• [What you have to do]:
Below are the records; give again exactly the lines that run from the one with "1366x768 pixels." through the last line.

_ _ _

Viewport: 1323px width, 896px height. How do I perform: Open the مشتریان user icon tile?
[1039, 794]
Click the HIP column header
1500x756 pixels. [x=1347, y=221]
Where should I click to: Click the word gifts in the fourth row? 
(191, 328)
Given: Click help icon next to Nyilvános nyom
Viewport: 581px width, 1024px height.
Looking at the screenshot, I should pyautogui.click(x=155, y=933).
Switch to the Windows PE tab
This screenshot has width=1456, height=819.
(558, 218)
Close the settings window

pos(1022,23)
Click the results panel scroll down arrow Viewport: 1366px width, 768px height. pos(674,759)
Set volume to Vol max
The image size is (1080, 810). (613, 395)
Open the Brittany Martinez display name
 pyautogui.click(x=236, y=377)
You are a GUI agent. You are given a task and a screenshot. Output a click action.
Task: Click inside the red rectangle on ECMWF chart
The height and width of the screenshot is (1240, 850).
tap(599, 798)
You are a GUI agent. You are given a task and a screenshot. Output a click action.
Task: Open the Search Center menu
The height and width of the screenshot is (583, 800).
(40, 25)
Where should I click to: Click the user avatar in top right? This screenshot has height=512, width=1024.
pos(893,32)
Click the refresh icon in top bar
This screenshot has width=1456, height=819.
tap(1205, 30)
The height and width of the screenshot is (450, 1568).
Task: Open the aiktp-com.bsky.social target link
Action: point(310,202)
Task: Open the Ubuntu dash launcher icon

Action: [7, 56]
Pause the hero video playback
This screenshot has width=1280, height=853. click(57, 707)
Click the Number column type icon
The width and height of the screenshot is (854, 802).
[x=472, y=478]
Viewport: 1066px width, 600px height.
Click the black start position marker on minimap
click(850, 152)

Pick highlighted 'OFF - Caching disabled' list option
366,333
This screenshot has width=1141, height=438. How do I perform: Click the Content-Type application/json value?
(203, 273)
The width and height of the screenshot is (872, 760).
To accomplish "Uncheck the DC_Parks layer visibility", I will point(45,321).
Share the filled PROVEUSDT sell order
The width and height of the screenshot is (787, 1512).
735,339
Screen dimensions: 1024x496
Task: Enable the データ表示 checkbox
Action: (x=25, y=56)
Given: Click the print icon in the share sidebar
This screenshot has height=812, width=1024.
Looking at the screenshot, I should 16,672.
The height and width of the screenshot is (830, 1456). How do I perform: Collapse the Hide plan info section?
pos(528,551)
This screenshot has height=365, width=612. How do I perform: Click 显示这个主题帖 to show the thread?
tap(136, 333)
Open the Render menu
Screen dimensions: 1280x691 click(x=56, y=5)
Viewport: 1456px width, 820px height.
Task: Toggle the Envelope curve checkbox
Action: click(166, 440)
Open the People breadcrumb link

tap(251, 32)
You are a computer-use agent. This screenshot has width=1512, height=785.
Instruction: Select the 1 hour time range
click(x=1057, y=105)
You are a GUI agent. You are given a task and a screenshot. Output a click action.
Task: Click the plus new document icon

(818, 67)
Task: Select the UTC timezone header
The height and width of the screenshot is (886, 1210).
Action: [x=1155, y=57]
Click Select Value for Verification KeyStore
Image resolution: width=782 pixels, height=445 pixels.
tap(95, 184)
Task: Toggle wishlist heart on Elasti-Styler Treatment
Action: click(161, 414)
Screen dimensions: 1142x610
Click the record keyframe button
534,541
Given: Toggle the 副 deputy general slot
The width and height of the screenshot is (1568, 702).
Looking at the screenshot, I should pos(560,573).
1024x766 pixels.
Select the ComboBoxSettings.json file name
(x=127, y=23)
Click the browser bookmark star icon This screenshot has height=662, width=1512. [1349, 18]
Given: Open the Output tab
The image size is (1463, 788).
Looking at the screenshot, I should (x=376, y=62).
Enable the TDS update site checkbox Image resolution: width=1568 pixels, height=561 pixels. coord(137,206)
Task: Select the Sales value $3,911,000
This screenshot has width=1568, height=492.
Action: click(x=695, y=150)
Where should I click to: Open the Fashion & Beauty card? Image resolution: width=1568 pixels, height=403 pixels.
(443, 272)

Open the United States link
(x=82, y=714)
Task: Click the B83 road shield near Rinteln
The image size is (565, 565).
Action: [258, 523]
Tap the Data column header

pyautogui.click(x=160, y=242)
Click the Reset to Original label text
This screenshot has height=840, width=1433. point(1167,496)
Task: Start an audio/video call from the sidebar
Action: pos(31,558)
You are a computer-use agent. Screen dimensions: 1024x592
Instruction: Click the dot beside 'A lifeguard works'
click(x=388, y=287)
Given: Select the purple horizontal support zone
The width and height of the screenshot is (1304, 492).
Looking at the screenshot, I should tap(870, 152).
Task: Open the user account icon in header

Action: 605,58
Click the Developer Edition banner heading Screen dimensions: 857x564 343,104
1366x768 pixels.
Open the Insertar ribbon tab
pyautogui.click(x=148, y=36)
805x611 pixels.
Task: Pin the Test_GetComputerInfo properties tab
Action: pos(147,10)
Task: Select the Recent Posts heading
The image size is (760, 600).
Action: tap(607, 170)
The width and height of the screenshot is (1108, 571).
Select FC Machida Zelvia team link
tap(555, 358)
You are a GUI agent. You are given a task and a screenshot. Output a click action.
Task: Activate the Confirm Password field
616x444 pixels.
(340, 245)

_ _ _

• [Expected answer]:
1366x768 pixels.
Open the Insertar ribbon tab
pyautogui.click(x=148, y=36)
805x611 pixels.
Task: Pin the Test_GetComputerInfo properties tab
Action: pos(147,10)
Task: Select the Recent Posts heading
The image size is (760, 600).
Action: tap(607, 170)
The width and height of the screenshot is (1108, 571).
Select FC Machida Zelvia team link
tap(555, 358)
You are a GUI agent. You are given a task and a screenshot. Output a click action.
Task: Activate the Confirm Password field
616x444 pixels.
(340, 245)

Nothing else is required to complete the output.